Sanders was born to a Presbyterian family in Henryville, Indiana. His father, Wilbur David Sanders, died when Harland was five years old, and—since his mother worked—he was required to cook for his family. He dropped out of school in seventh grade. When his mother remarried he ran away from home because his stepfather beat him. During his early years Sanders worked many jobs, including steamboat pilot, insurance salesman, railroad fireman and farmer. He enlisted in the Army as a private at the age of 16. (Sanders lied about his age) He served his entire service commitment in Cuba.
At the age of 40, Sanders cooked chicken dishes and other meals for people who stopped at his service station in Corbin, Kentucky.
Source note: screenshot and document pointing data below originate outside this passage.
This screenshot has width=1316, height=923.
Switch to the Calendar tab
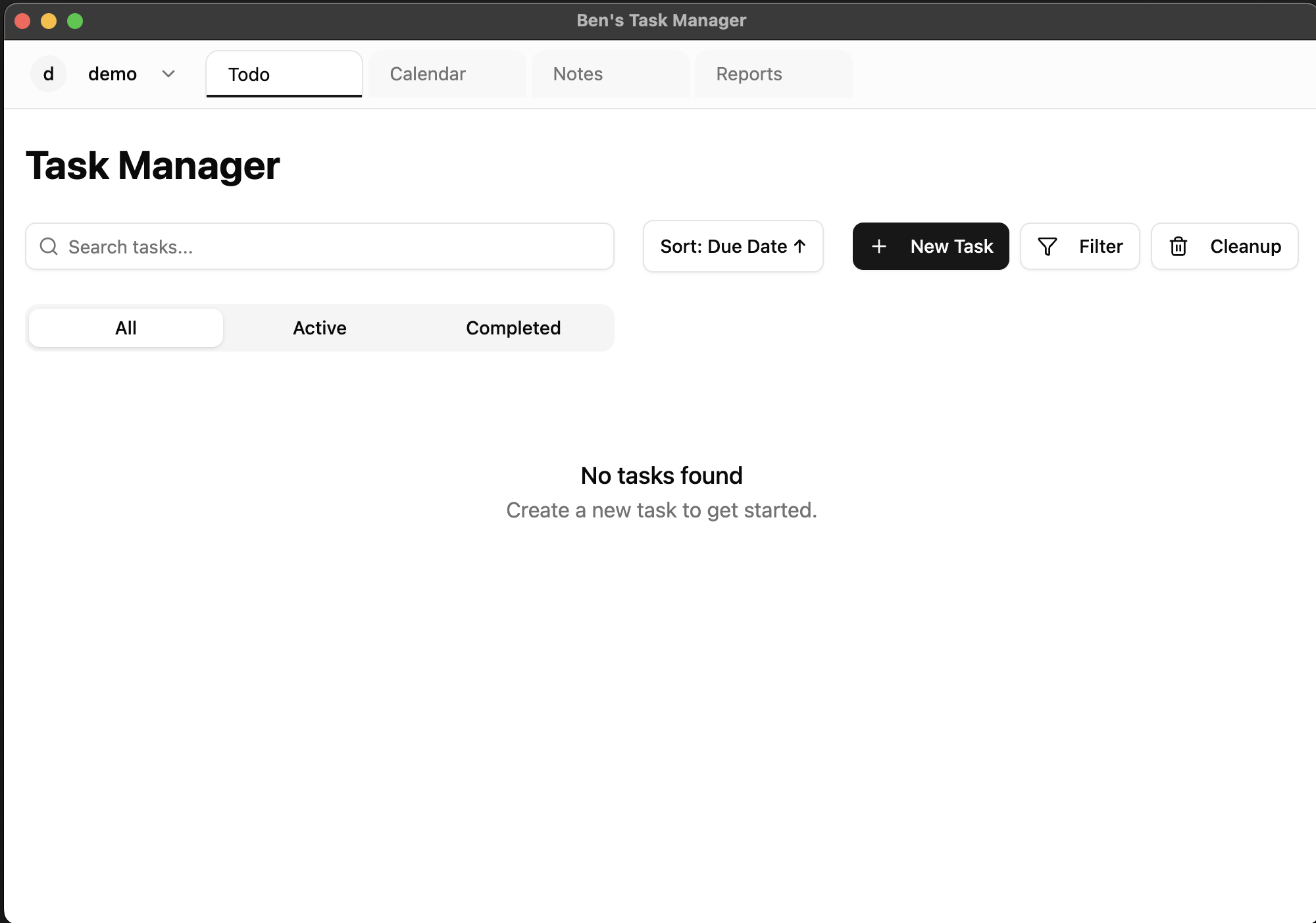coord(427,74)
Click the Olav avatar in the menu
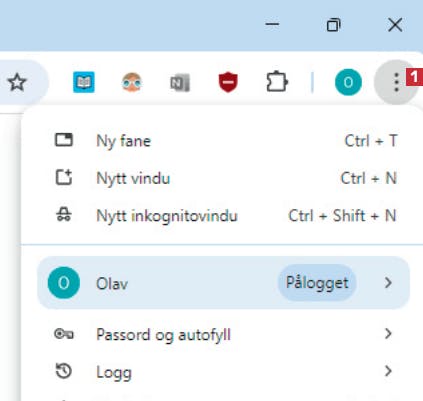The height and width of the screenshot is (401, 423). click(x=64, y=283)
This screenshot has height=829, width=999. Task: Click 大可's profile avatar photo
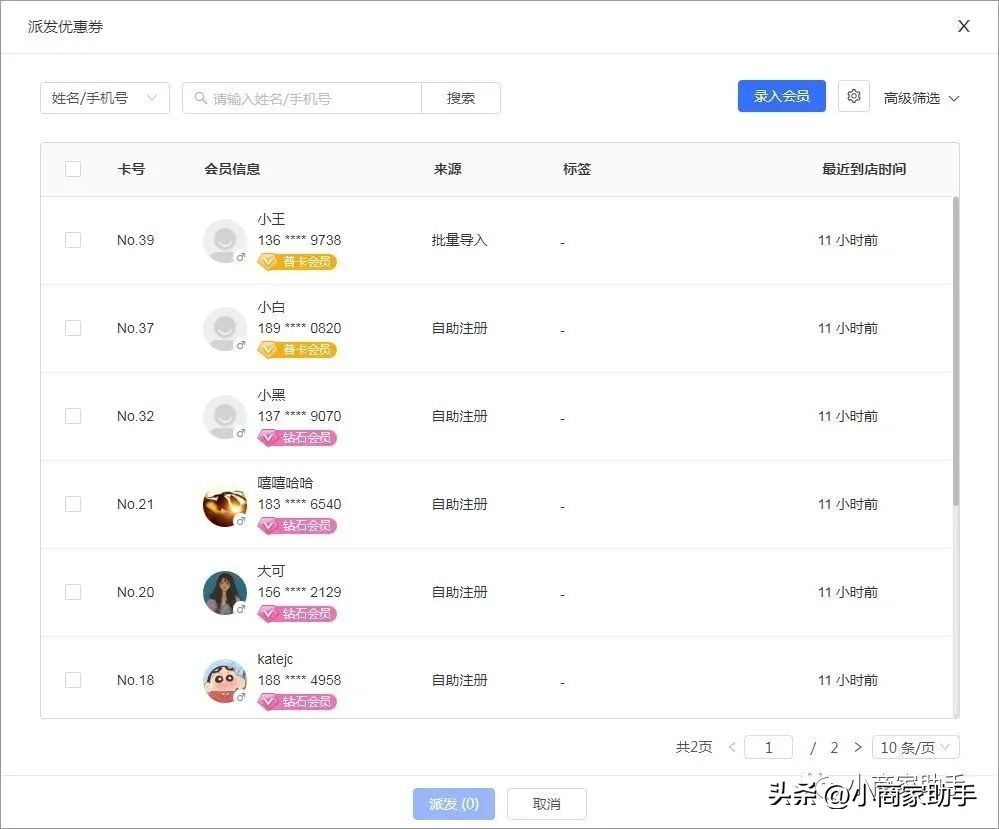click(224, 593)
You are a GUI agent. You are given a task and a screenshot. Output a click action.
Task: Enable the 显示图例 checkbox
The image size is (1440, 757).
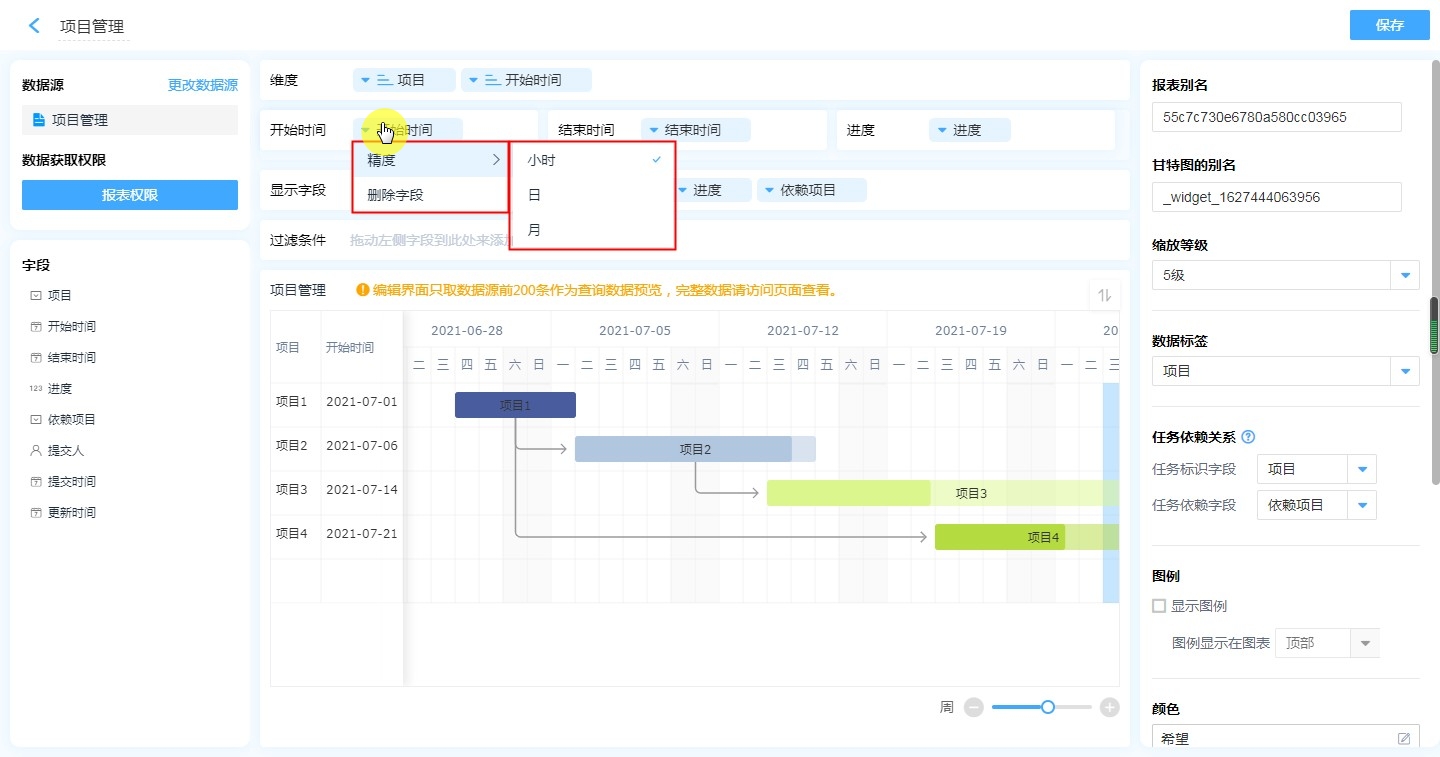click(x=1159, y=606)
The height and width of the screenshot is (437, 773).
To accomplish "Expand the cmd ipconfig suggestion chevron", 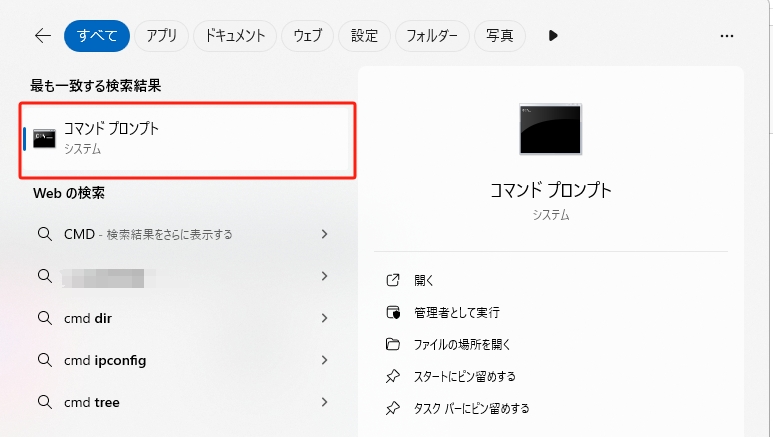I will (x=324, y=360).
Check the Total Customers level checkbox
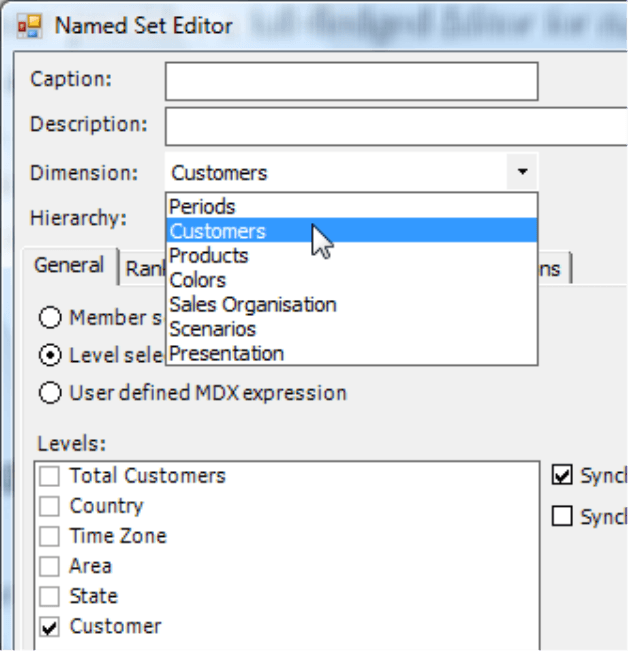This screenshot has width=628, height=651. 50,477
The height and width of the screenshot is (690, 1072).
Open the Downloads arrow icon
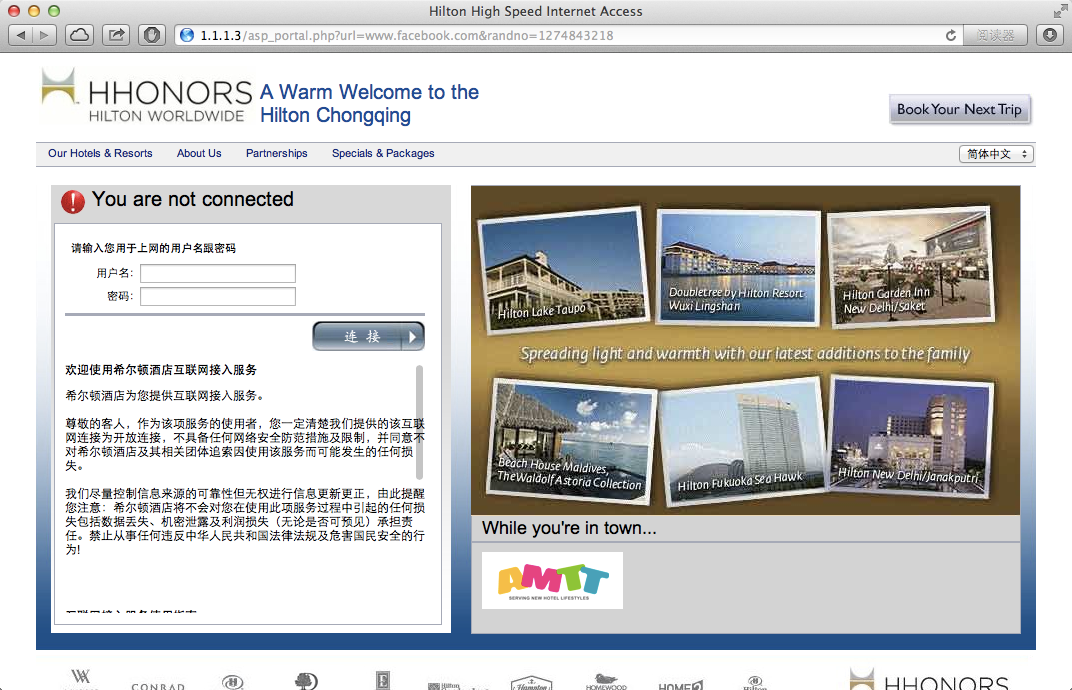[x=1049, y=35]
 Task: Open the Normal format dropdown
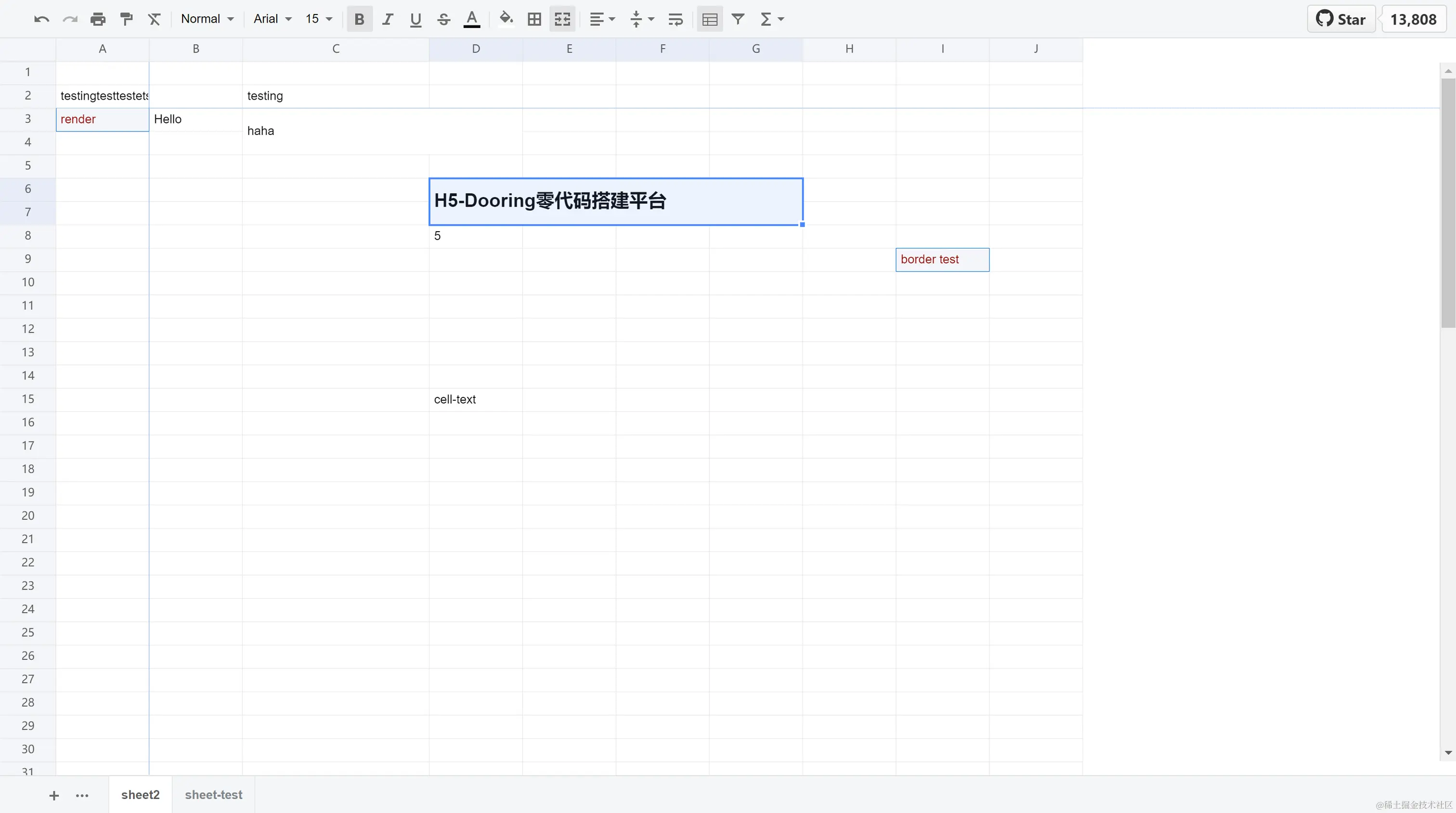(x=207, y=19)
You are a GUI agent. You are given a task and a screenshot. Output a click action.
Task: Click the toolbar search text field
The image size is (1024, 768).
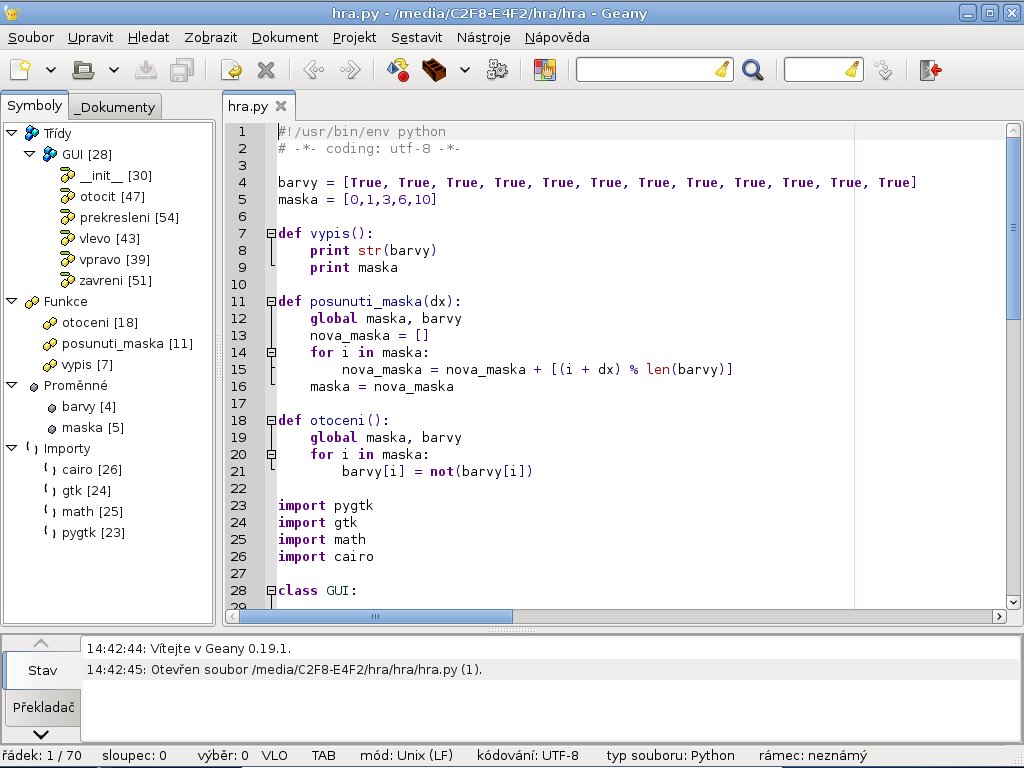pos(645,70)
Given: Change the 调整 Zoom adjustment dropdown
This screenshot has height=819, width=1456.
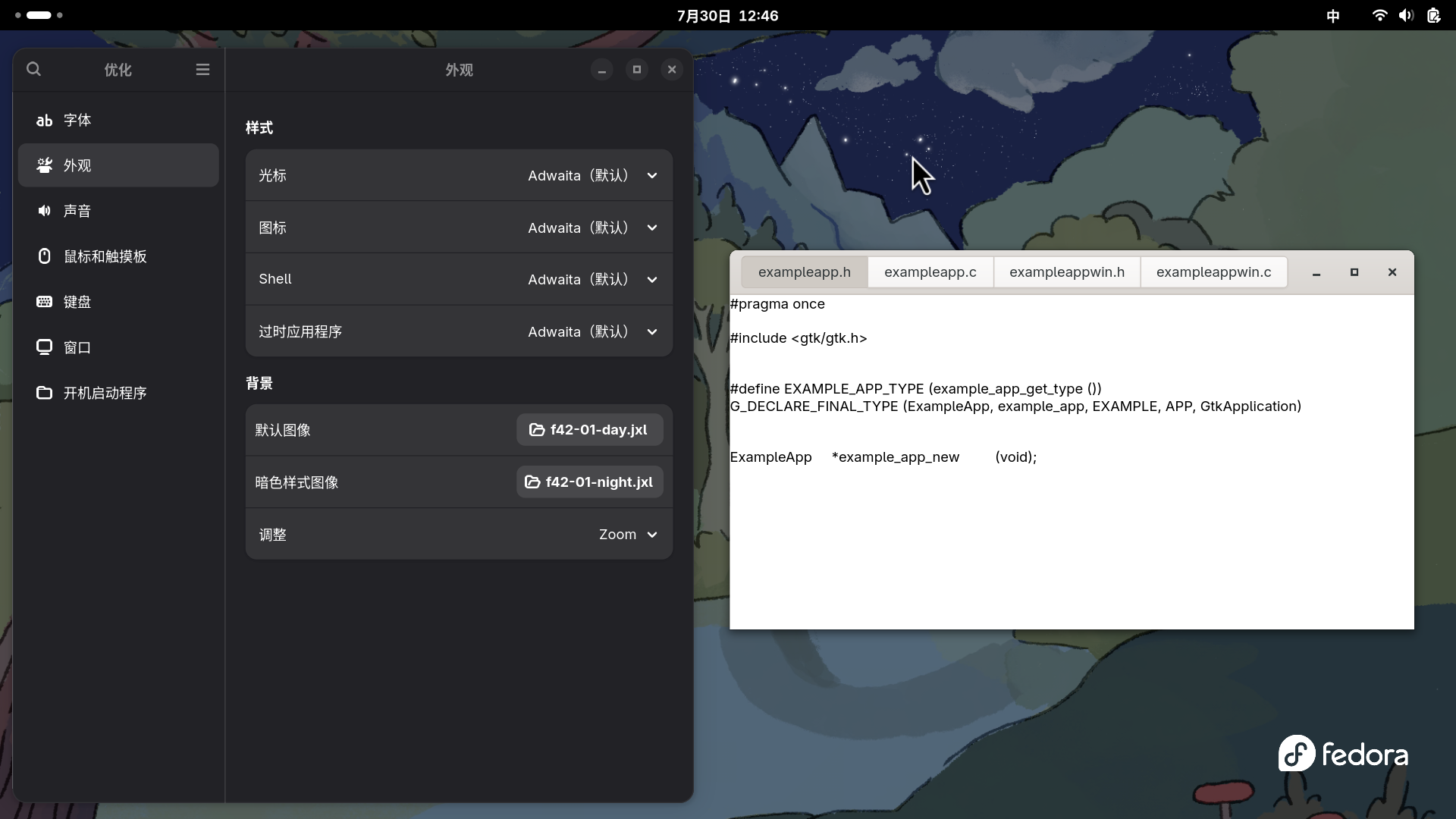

Since he did not have a restaurant, he served customers in his living quarters at the service station. His local popularity grew, and Sanders moved to a motel and restaurant that seated 142 people where he worked as the chef. Over the next nine years, he developed his "secret recipe" for cooking chicken. He made use of a pressure fryer that allowed the chicken to be cooked much faster than by pan frying.
He was given the honorary title "Kentucky Colonel" in 1935 by Governor Ruby Laffoon. He was re-commissioned in 1950 by Governor Lawrence Wetherby. Although he had been a Kentucky Colonel for nearly two decades, it wasn’t until 1950 that Sanders began to look the part, growing his trademark mustache and goatee and donning his white suit and string tie. He never wore anything else in public during the last 20 years of his life, using a heavy wool suit in the winter and a light cotton suit in the summer.